::: Trecho fornecido :::

A reflexão colacionada do clássico demonstra, e à saciedade, que se vive o tempo antevisto por Konrad Hesse nos seus Escritos Constitucionais [2], da máxima eficácia das normas constitucionais, o que significa a extração dos maiores e mais intensos efeitos delas para concretizar a supremacia. Ora bem, se assim é, temos que o tema prescricional em matéria trabalhista deita suas raízes constitucionais diretas, e, exatamente por isso, a hermenêutica que obrigatoriamente deve prevalecer é a do guardião constitucional por excelência, que é o Supremo Tribunal Federal, consequentemente, não se trata de escolha entre as duas súmulas, mas o reconhecimento da hierarquia entre elas, com a superioridade daquela editada pela Corte Constitucional.

O aspecto relativo à aplicabilidade está vencido, como se demonstra, pela ocorrência da constitucionalização do instituto da prescrição e da fixação da interpretação dele pela Suprema Corte, todavia, não será excesso se trazer à colação algumas considerações adicionais, relativas ao aspecto infraconstitucional.

O parágrafo 5º do art. 219 do CPC, alterado pela Lei nº 11.280/06, dispõe que: “o juiz pronunciará de ofício a prescrição” e o § 1º do artigo 884 da CLT prevê que: "a matéria de defesa será restrita às alegações de cumprimento da decisão ou do acordo, quitação ou prescrição da dívida".

Desde logo é necessário deixar claro que a lei processual, ordinária ou comum, contida na Lei Processual Civil, seguramente curvando-se ao preceito de ordem pública derivado do princípio da segurança jurídica e da estabilidade e previsibilidade das relações e instituições, atribui ao prudente arbítrio do juiz (jurisprudência) pronunciar de ofício a prescrição, e a lei trabalhista, ao disciplinar a matéria de defesa em execução, contempla a figura da prescrição da dívida, cabendo aqui esclarecer o que significa. Ora, a dívida de que trata o dispositivo legal em comento é àquela resultante do título executivo judicial e a prescrição dele se opera pelo transcurso do tempo sem ação do exeqüente, ou pela inexistência de bens penhoráveis.

::: Material extraído :::

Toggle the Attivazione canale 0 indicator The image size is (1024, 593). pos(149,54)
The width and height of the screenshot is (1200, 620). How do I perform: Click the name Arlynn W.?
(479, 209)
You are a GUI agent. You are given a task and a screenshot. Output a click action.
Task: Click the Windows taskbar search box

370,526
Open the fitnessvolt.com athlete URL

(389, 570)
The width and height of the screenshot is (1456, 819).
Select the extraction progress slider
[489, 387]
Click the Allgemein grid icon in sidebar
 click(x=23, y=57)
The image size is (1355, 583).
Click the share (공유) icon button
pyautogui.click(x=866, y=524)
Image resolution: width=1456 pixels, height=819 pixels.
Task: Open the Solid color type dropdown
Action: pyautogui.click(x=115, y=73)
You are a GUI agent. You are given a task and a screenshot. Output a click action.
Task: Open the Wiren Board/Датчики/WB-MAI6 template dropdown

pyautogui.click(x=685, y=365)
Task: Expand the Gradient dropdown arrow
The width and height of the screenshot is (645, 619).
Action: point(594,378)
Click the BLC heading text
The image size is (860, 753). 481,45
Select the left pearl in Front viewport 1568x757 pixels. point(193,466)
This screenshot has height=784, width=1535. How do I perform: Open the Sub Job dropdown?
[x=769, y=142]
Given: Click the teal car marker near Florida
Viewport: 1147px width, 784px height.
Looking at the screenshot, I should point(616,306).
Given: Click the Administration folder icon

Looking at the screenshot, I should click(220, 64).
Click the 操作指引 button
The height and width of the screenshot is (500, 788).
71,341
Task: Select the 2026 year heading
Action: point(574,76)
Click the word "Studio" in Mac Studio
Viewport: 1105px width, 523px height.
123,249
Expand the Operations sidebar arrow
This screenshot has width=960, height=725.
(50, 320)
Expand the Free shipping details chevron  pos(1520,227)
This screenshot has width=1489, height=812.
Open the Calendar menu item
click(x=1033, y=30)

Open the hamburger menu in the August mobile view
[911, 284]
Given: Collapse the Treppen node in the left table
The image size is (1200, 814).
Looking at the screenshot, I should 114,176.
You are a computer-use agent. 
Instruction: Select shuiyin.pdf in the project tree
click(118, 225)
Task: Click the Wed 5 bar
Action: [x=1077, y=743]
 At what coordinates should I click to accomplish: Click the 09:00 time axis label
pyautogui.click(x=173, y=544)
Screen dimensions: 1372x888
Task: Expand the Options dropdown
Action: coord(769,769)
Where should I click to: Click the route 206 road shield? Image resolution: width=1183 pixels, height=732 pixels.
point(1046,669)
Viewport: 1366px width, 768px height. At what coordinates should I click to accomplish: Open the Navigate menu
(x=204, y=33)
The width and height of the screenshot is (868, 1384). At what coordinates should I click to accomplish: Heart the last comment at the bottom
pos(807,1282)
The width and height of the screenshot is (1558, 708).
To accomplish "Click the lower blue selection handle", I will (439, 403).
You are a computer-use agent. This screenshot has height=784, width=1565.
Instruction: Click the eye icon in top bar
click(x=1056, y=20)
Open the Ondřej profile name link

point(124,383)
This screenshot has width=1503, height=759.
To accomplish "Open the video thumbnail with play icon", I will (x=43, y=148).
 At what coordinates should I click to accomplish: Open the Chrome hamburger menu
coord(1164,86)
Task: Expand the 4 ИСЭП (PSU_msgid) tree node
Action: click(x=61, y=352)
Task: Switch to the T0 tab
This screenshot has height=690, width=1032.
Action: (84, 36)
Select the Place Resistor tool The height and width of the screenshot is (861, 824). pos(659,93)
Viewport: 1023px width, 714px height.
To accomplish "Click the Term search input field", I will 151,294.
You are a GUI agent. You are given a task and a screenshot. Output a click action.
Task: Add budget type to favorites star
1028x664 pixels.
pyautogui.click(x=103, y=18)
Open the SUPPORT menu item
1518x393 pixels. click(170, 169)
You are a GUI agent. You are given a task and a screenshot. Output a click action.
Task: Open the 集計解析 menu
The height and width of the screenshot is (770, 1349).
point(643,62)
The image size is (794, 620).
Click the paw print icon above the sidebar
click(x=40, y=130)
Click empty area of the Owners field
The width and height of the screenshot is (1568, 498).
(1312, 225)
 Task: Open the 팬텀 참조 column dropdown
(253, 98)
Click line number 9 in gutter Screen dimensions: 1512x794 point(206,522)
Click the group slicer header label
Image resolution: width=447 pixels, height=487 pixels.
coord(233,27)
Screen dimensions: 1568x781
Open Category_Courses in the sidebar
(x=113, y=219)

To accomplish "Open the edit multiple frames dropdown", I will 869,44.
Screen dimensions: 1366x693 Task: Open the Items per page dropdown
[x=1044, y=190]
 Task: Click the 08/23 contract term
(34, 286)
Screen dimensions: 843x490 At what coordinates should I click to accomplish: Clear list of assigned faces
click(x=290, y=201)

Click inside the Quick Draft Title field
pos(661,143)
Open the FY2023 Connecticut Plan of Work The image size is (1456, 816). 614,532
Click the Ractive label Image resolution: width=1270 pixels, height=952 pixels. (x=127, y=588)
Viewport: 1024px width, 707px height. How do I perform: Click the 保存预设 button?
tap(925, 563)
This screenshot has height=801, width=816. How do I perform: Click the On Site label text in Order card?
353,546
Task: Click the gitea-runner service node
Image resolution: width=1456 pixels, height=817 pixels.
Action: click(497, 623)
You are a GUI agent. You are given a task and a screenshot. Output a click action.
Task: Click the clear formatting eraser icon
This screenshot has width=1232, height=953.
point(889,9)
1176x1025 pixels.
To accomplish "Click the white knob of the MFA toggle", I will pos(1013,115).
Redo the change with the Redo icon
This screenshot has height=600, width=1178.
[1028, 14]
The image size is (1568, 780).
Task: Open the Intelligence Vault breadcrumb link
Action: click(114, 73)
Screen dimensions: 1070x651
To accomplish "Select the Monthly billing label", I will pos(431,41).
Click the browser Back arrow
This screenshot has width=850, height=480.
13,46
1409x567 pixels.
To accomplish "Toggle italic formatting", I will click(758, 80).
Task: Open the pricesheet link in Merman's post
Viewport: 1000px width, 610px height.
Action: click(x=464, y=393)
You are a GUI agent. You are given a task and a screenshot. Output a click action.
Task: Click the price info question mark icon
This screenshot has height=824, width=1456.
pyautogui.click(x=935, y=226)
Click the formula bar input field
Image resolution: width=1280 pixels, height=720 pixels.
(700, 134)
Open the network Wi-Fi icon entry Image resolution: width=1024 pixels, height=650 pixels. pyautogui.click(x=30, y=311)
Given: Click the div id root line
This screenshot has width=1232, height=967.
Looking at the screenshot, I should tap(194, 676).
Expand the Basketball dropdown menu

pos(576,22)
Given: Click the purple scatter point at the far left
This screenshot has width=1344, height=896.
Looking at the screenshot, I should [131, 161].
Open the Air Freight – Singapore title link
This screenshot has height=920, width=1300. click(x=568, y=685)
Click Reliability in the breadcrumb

:::

*Objetivo da tarefa*. Transcreva do trecho sobre prescrição trabalhista tudo o que vai desde "Desde logo é" até "de bens penhoráveis.". Os registros não serão necessários aqui.

*A resposta*.
Desde logo é necessário deixar claro que a lei processual, ordinária ou comum, contida na Lei Processual Civil, seguramente curvando-se ao preceito de ordem pública derivado do princípio da segurança jurídica e da estabilidade e previsibilidade das relações e instituições, atribui ao prudente arbítrio do juiz (jurisprudência) pronunciar de ofício a prescrição, e a lei trabalhista, ao disciplinar a matéria de defesa em execução, contempla a figura da prescrição da dívida, cabendo aqui esclarecer o que significa. Ora, a dívida de que trata o dispositivo legal em comento é àquela resultante do título executivo judicial e a prescrição dele se opera pelo transcurso do tempo sem ação do exeqüente, ou pela inexistência de bens penhoráveis.